A new debate around the MIT NANDA report, The GenAI Divide: State of AI in Business 2025, has gained momentum after analyst Rohan Paul offered a fresh interpretation of its findings. The report’s headline claim, that 95% of enterprise generative AI pilots fail, sparked widespread concern about AI’s effectiveness in the corporate world. Yet, Paul argues that the statistic is often misread, applying only to brittle, custom-built pilots rather than overall AI adoption. His perspective draws attention to the rise of shadow AI, where employees use personal tools beyond official channels, driving real outcomes overlooked in enterprise statistics and budgets.
The “GenAI Divide” in Enterprise Deployments
The MIT research carried out in 2025 between January and June examines more than 300 implementations, 52 executive interviews, and 153 leader surveys. Its key conclusion that out of 100 generative AI pilots, a majority (95 percent) have failed, illustrates the major challenges in internalizing at scale. There is a high tendency for these pilots to become failures under the pressure of poor designs and failure to contextualize them, as well as failure to integrate better into regular workflows. Moreover, limited executive sponsorship often leaves projects underfunded or sidelined before real-world utility is delivered. The result is what the report calls the “GenAI Divide,” where only 5% of organizations achieve measurable benefits.
In practice, those successes emerge from adaptive, task-specific solutions that evolve continuously with user feedback. These systems differ sharply from rigid, custom-built models that cannot adapt to changing corporate needs. The divide ultimately signals that enterprises heavily reliant on proprietary development risk falling behind. Organizations embracing partnerships or flexible frameworks demonstrate a greater likelihood of long-term success, in stark contrast to the failures highlighted in the data. Paul’s interpretation emphasizes that the bleak failure rate is not reflective of generative AI’s overall performance but simply an indicator of the missteps companies face when focusing purely on in-house pilots rather than broader approaches to AI deployment.
The Rise and Impact of Shadow AI
Paul’s sharpest critique lies in exposing how shadow AI reshapes the real story. While official pilots falter, employees often bypass bureaucracy by adopting personal AI tools like ChatGPT or Claude to improve productivity. The report by MIT revealed that 90 percent of the surveyed staff currently subscribe to the corporation. Personal solutions as compared to 40 percent with licensed subscriptions by the corporation. This illustrates the extent to which shadow AI flourishes in accessibility, quickness, and adaptability so that workers can optimize drafting, data analysis, and customer support functions without requiring formal authorizations.
This grassroots movement delivers measurable, though often invisible, value. Financially, the MIT report notes that shadow AI contributes to annual cost savings between $2 million and $10 million per company, while reducing agency and outsourcing spend by about 30%. Yet, these gains frequently appear in vendor and operational line items rather than “AI program” budgets, making them harder for executives to track. For example, automating ticket resolution or invoice processing through shadow AI tools cuts reliance on business process outsourcing, but the credit rarely goes to AI teams.

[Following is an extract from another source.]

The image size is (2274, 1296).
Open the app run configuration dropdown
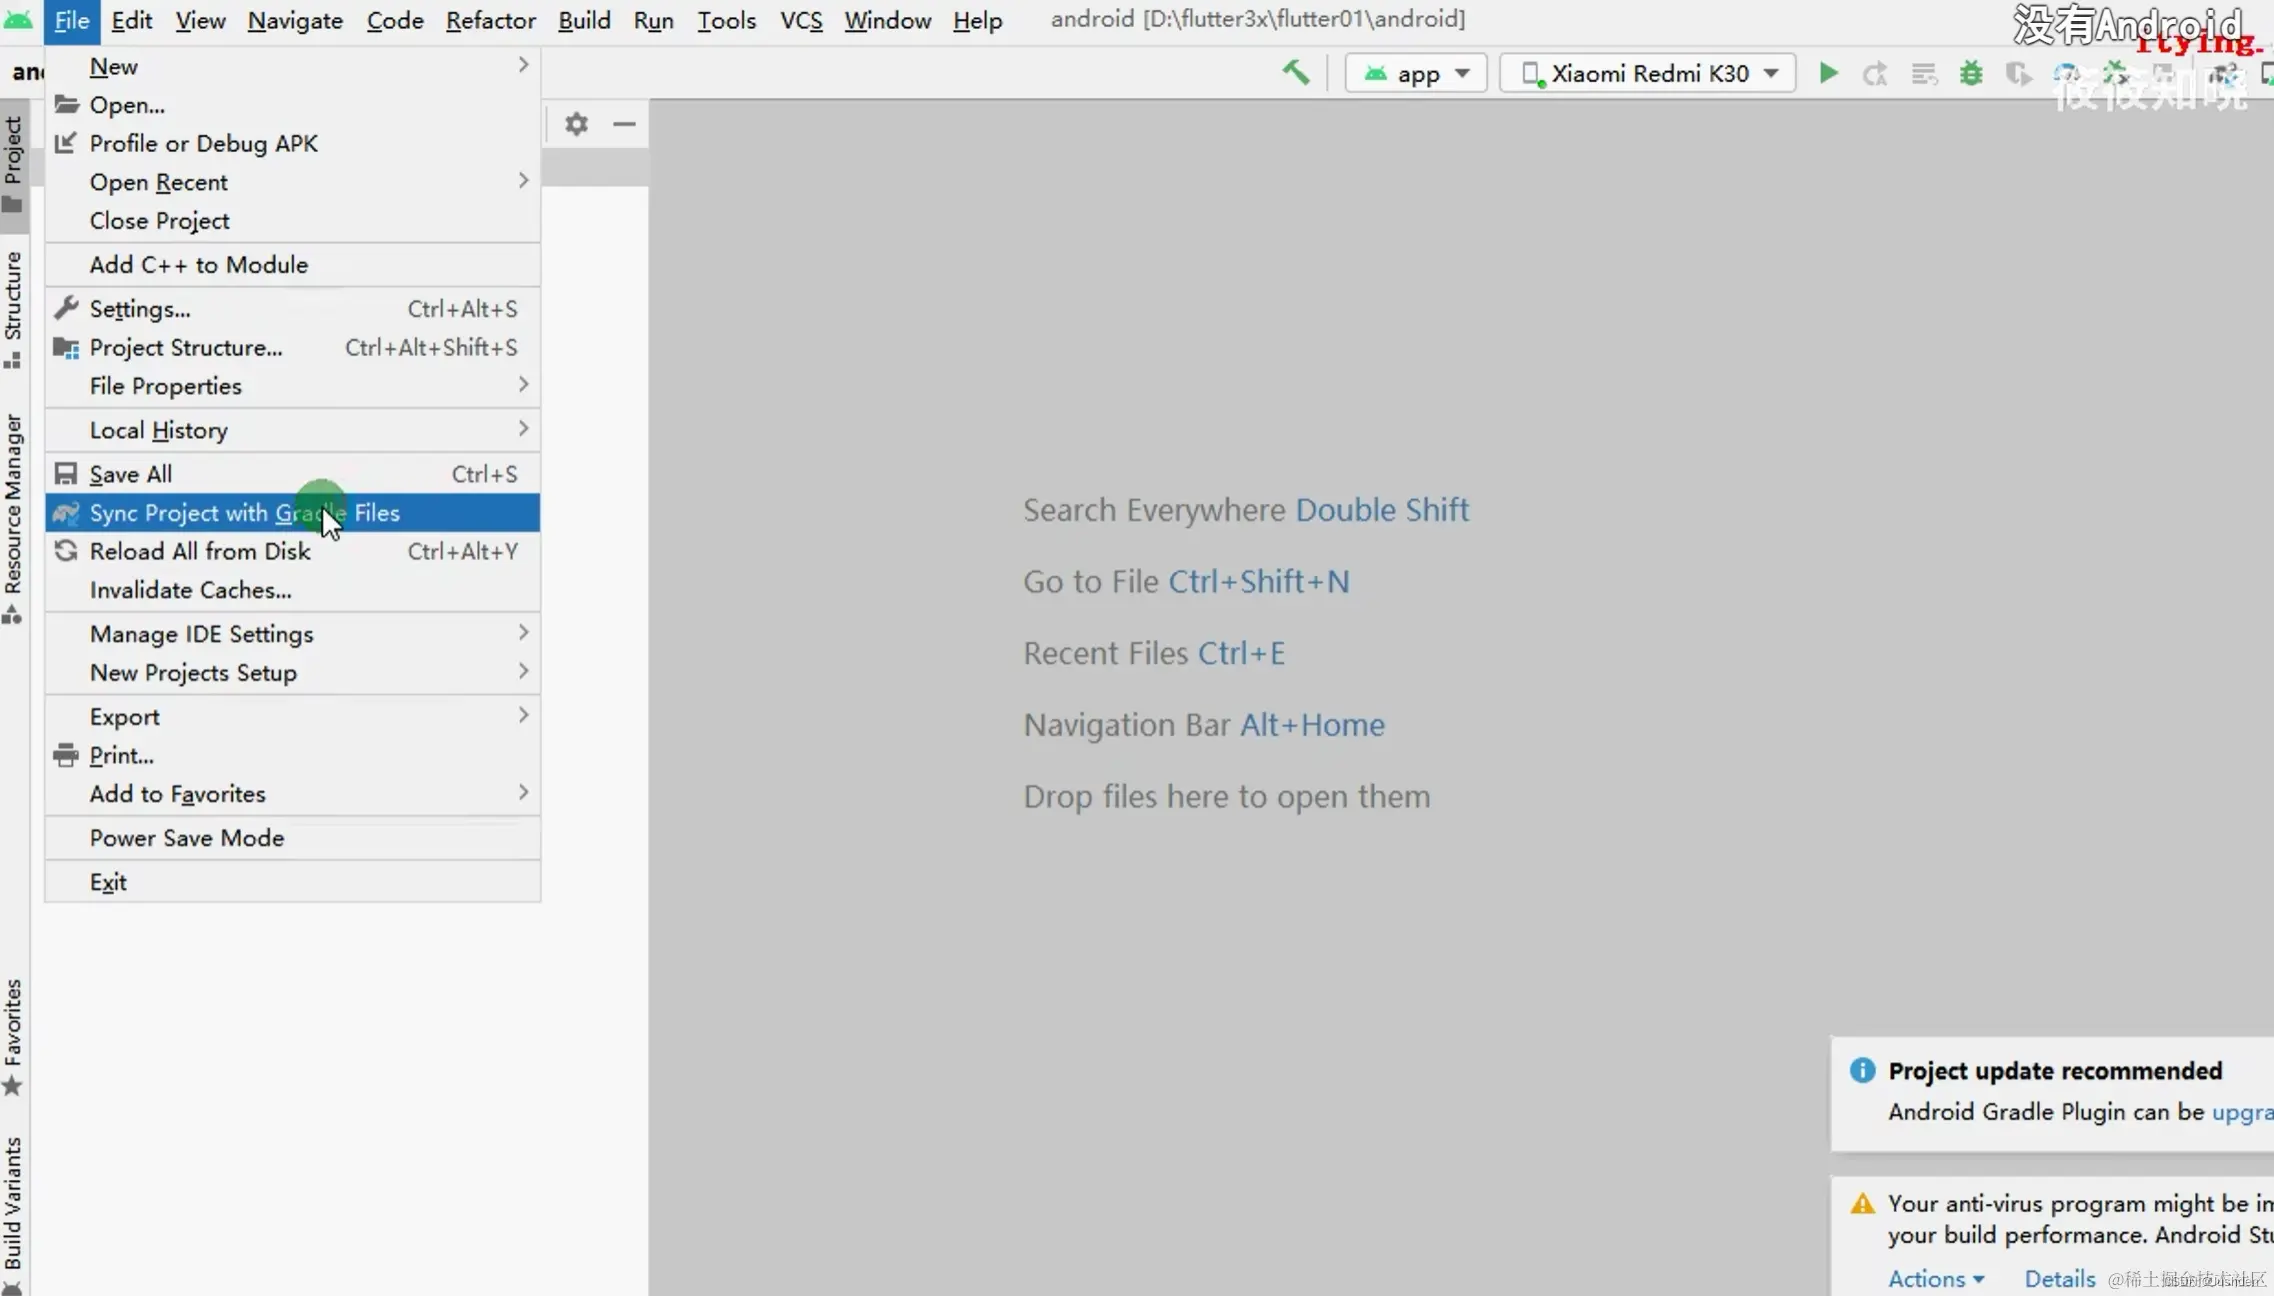[x=1416, y=73]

Ultimately, Paul highlights this invisible layer of enterprise innovation. Instead of focusing narrowly on failed projects, he argues leaders should harness the momentum of shadow AI to align grassroots adoption with broader corporate strategies.
Bridging the Divide
Rohan Paul’s analysis reframes the MIT report’s alarming “95% fail” figure, showing it reflects narrow conditions rather than AI’s overall impact. By spotlighting shadow AI as a driver of real-world efficiency and highlighting vendor partnerships as deployment accelerators, his interpretation reframes the conversation around enterprise AI. The future may not lie in perfectionist, internal builds, but in cultivating flexible ecosystems that embrace both external expertise and employee-led innovation. To truly bridge the GenAI Divide, organizations must learn from the energy already within their workforce and elevate shadow AI into official strategy, transforming hidden productivity into recognized enterprise success.